Goldberg David, Reese Peter P
Division of Gastroenterology, Department of Medicine, University of Pennsylvania, Philadelphia, Pennsylvania.
Department of Biostatistics, Epidemiology, and Informatics, University of Pennsylvania, Philadelphia, Pennsylvania.
Semin Dial. 2019 Mar;32(2):179-186. doi: 10.1111/sdi.12767. Epub 2018 Nov 26.

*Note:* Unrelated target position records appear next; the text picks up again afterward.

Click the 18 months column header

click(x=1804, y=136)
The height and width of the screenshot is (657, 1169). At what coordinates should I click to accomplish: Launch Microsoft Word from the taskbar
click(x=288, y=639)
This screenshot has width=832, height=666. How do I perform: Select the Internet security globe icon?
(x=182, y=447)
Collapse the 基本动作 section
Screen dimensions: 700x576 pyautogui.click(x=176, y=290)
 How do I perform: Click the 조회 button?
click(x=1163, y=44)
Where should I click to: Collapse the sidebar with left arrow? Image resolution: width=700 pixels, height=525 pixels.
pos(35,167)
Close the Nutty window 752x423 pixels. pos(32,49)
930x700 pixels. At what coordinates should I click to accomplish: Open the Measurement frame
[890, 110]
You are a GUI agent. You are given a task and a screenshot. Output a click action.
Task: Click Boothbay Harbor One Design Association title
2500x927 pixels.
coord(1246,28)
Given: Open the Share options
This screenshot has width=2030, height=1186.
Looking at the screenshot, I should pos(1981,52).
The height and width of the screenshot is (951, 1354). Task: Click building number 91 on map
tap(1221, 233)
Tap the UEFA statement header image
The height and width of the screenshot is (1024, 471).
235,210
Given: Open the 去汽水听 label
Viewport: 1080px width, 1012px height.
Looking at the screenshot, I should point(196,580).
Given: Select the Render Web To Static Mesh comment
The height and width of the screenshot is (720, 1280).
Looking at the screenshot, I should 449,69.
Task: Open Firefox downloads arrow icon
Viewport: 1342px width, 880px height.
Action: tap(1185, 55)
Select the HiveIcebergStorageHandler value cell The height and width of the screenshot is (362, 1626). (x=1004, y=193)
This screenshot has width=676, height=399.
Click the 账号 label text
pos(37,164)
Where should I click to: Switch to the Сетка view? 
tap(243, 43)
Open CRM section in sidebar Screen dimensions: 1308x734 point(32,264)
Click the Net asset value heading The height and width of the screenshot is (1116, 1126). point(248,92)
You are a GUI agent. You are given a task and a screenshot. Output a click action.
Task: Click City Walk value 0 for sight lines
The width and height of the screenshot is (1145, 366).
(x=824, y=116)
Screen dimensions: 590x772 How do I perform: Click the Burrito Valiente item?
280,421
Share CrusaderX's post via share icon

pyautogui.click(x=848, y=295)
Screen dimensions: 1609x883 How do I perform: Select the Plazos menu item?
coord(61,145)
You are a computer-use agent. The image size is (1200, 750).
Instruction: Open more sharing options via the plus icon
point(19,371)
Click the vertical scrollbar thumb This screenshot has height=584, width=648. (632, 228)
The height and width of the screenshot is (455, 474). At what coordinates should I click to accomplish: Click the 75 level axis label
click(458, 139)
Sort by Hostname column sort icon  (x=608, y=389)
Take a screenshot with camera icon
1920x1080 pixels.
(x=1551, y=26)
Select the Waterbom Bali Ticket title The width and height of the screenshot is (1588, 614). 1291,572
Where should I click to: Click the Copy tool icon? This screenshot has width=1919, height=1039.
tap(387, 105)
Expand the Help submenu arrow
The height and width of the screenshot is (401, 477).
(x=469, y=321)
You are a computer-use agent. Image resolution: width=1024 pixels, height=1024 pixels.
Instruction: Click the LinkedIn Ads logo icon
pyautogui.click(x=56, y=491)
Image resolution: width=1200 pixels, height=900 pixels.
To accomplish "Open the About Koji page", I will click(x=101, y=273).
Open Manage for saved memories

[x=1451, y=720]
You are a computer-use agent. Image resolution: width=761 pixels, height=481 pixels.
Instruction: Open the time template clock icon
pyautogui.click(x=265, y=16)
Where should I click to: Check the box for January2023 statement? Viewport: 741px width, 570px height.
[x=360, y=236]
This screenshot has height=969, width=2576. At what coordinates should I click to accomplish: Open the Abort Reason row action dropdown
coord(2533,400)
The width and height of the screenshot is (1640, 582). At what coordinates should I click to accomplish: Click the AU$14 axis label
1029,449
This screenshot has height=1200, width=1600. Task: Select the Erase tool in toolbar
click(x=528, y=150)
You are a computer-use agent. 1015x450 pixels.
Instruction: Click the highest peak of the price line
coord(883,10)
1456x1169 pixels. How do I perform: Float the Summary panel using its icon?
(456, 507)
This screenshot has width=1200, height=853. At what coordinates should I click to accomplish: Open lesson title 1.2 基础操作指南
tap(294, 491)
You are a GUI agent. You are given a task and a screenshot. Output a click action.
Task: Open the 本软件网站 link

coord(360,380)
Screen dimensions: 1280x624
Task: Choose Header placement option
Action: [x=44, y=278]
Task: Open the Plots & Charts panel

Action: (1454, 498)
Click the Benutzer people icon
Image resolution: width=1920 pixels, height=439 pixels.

Utilization of kidneys from hepatitis C virus (HCV)-infected deceased donors has the potential to increase the number of kidney transplants by 500-1000 (or more) each year. This increase in the number of kidney transplants offers major opportunities to extend survival and improve quality of life for patients infected with HCV, as well as uninfected recipients. However, due to a lack of prospective safety and efficacy data on a sufficient number of HCV-negative recipients who received a kidney from a HCV-infected donor, as well as key logistical barriers, the practice of transplanting HCV-infected organs into uninfected recipients is not yet ready to be considered as standard of care. Ongoing research coupled with a collaboration between insurers and transplant centers might bring positive-into-negative transplant into the realm of standard of care in well-informed transplant candidates, regardless of HCV status.
利用丙型肝炎病毒(HCV)感染的已故供体的肾脏,每年有可能使肾移植数量增加500 - 1000例(或更多)。肾移植数量的增加为延长HCV感染患者以及未感染受者的生存期和改善生活质量提供了重大机遇。然而,由于缺乏关于足够数量接受HCV感染供体肾脏的HCV阴性受者的前瞻性安全性和有效性数据,以及关键的后勤障碍,将HCV感染器官移植给未感染受者的做法尚未准备好被视为标准治疗方法。正在进行的研究以及保险公司与移植中心之间的合作,可能会使在充分知情的移植候选者中,无论其HCV状态如何,将阳性供体移植给阴性受者进入标准治疗的范畴。